Rep. Morgan Irwin’s bill giving youth courts jurisdiction over transit infractions passes state House

Rep. Morgan Irwin, R-Enumclaw, saw his first bill as a state lawmaker pass the House in a unanimous 98-0 vote on Thursday. Before House Bill 1199 was declared passed, Irwin participated in a long-standing tradition of friendly hazing from both sides of the aisle in recognition of his first legislation.

House Bill 1199 would allow youth courts to have jurisdiction over transit infractions.

“This is simply a clean-up bill. The proposal will add transit infractions to current youth court provisions,” said Irwin. “This will help 16 or 17-year-olds with a first time infraction receive training and instructional opportunities to understand what they did wrong.”

Currently, youth courts only have jurisdiction over traffic infractions. These include parking, standing, stopping, and pedestrian offenses as found in the state motor vehicle code. Irwin’s bill would add transit infractions as part of the jurisdiction youth courts hold.
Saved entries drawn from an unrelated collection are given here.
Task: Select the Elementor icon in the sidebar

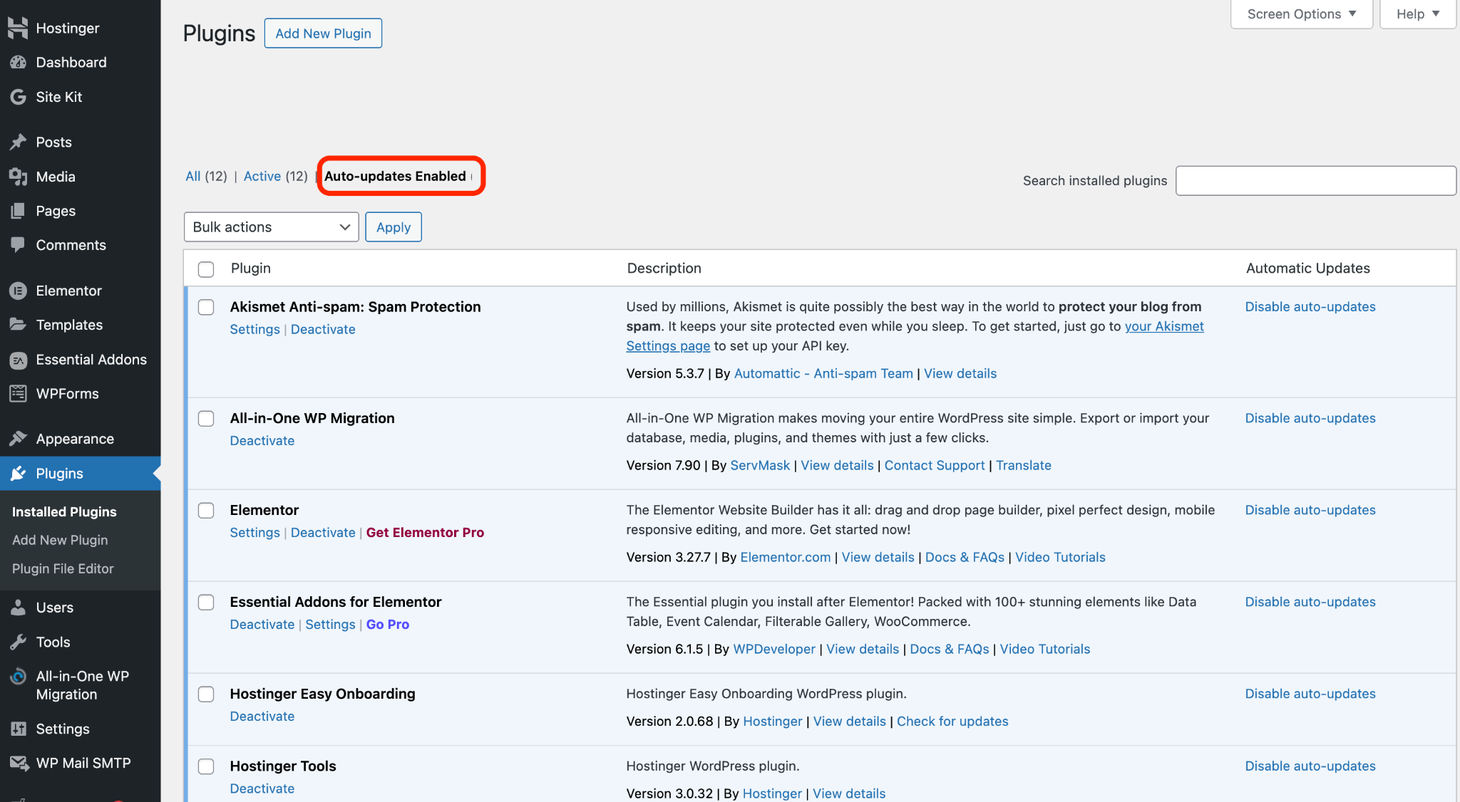Action: point(20,290)
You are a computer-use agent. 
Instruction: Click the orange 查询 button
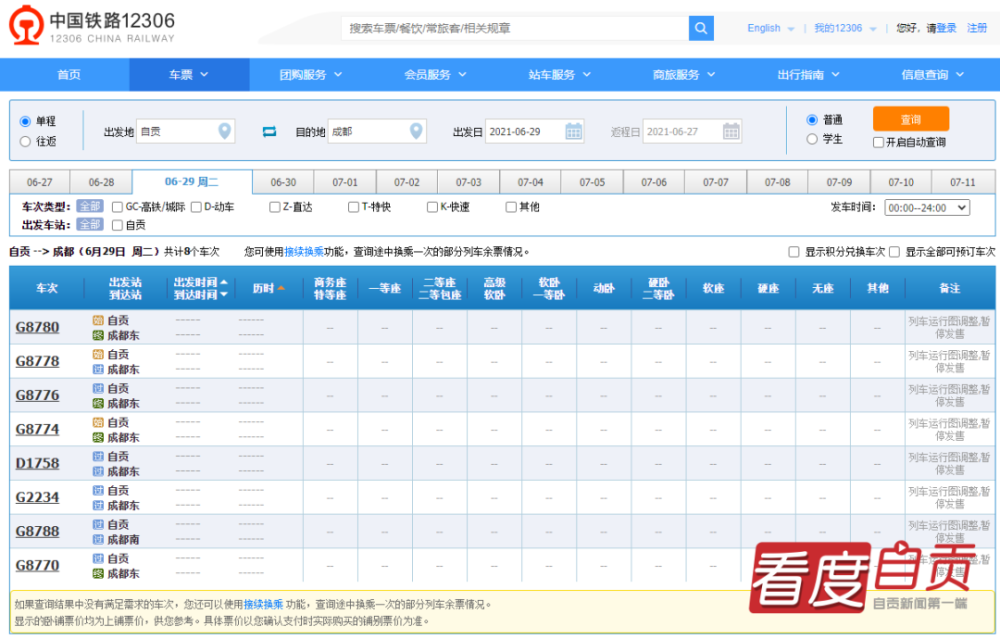[911, 119]
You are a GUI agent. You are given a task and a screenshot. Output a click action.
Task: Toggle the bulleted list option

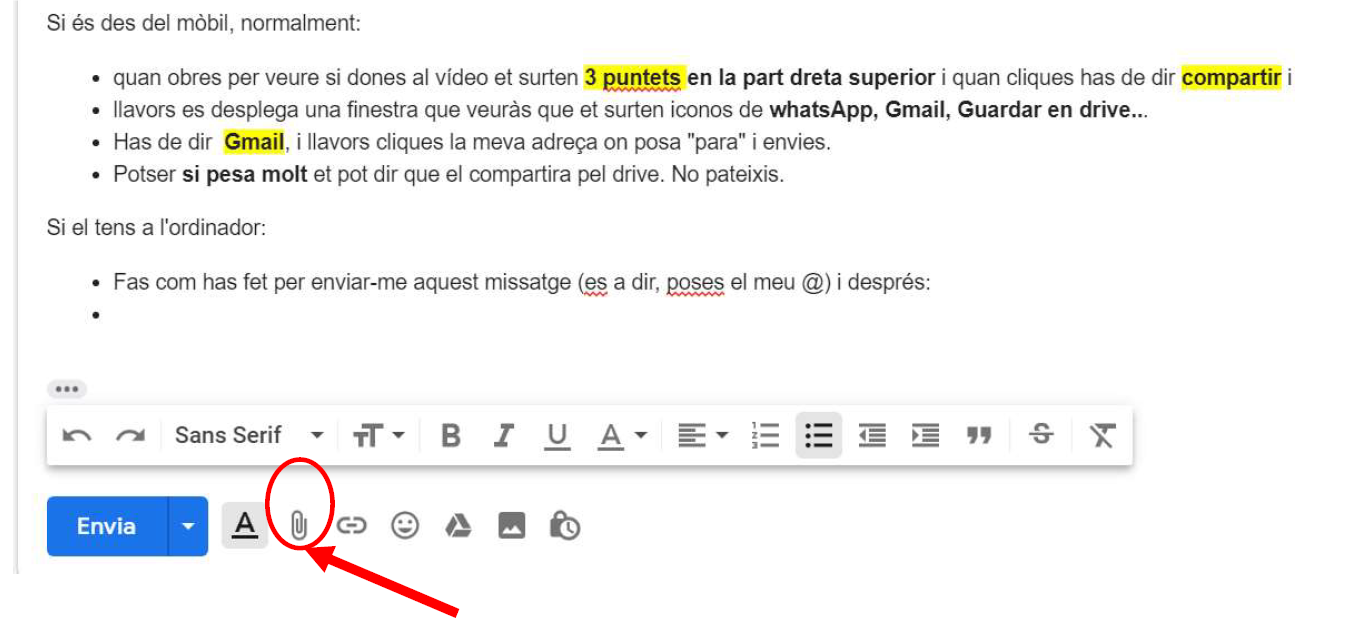(819, 436)
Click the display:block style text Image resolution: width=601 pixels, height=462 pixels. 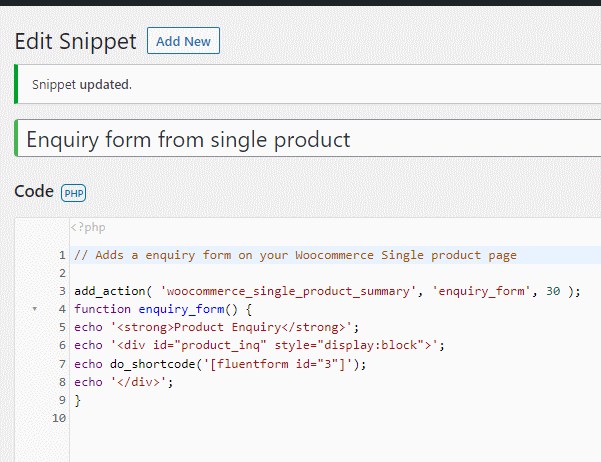coord(371,345)
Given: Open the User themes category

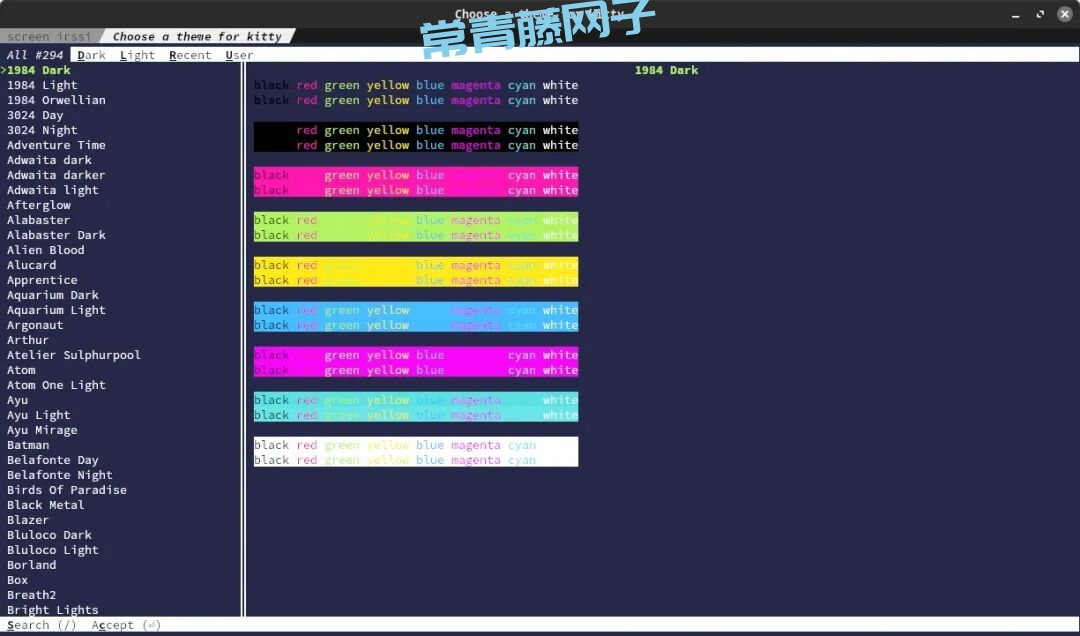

These infractions would include offenses that took place on a bus, train, or other means of public transit such as failure to pay the required fare, failing to produce proof of payment, or failing to depart a bus, facility, or other mode of transportation when asked to leave.

“This bill is a productive way for youth to learn from their mistakes in hopes they won’t repeat their infraction,” said Irwin. “Rather than¬†pushing a paper ticket or fine onto these youth, it’s about educating them to make better decisions in the future.”

HB 1199 now heads to the Senate Human Services, Mental Health and Housing Committee for further consideration.